This Thursday, the Second Circuit ruled 2-1 that Section 3 of the Defense of Marriage Act (DOMA) violates the Equal Protection Clause of the U.S. Constitution. DOMA defines marriage under federal law as between one man and one woman. The Second Circuit’s ruling continues a recent string of decisions striking down Section 3 of DOMA, which began with the Northern District of California’s ruling in Golinski v. OPM in February and continued with the First Circuit’s ruling in Gill v. OPM.
In Windsor v. United States, the Second Circuit concluded that laws discriminating against gays and lesbians were subject to “heightened” or “intermediate scrutiny” under the Constitution. According to the Court, heighted scrutiny applies based on the history of discrimination against gays and lesbians and their relative political disempowerment. Heightened scrutiny is the same constitutional standard of review that applies to gender and the Second Circuit here used gender discrimination as an analogy to the discrimination faced by gays and lesbians. Laws subject to heightened scrutiny are presumed to be unconstitutional, unless the challenged legislation is shown to be at least substantially related to an important purpose. In other words, the justification for the law must be “exceedingly persuasive.”
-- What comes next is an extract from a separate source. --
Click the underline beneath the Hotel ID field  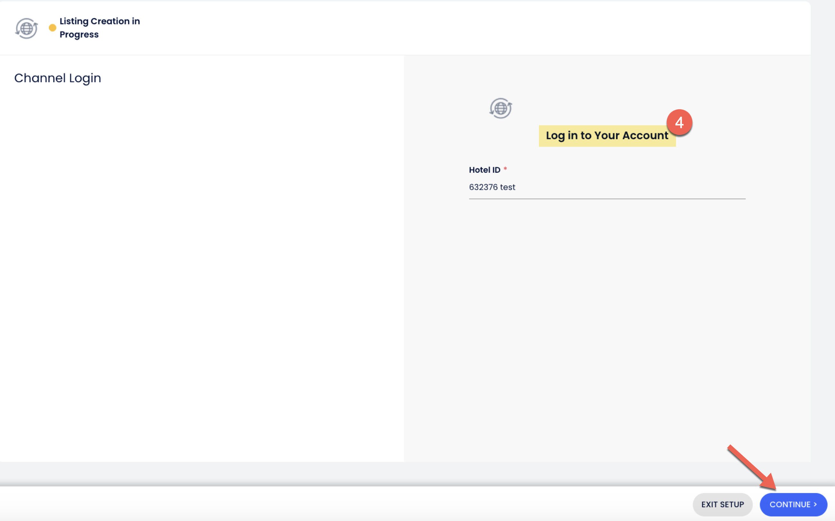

The Second Circuit found that the DOMA failed to meet heightened scrutiny because the purposes given for the law — uniformity at the federal level on marriage, conservation of federal resources, preserving a traditional definition of marriage, and “responsible” child-rearing — were not promoted by the law.
With regard to federal uniformity, the Second Circuit noted that Congress has historically let states determine family law, which varies widely from place to place. According to the Court, DOMA created more “discord” than uniformity. The Second Circuit found that DOMA is not substantially related to fiscal matters because the law touches on thousands other non-financial laws. Finally, they found that the law did not promote a traditional understanding of marriage because states were free to change their own definitions of marriage. In reaching its decision, the Second Circuit rejected arguments from the House of Representatives, which hired counsel after the DOJ declined to defend the Act.
The dissent, authored by Judge Straub, said that the Supreme Court had never created a “quasi-suspect classification” for gays and lesbians, and Judge Straub said he would not have done so here based on existing Supreme Court precedent.
This new ruling, in addition to the Ninth Circuit’s decision in Perry v. Brown that struck down Proposition 8, adds to the growing consensus that same sex marriage restrictions violate the federal constitution. The Supreme Court may address these issues in this coming term as it has already been asked to review both other DOMA decisions and was also asked to review the Ninth Circuit’s decision in Perry.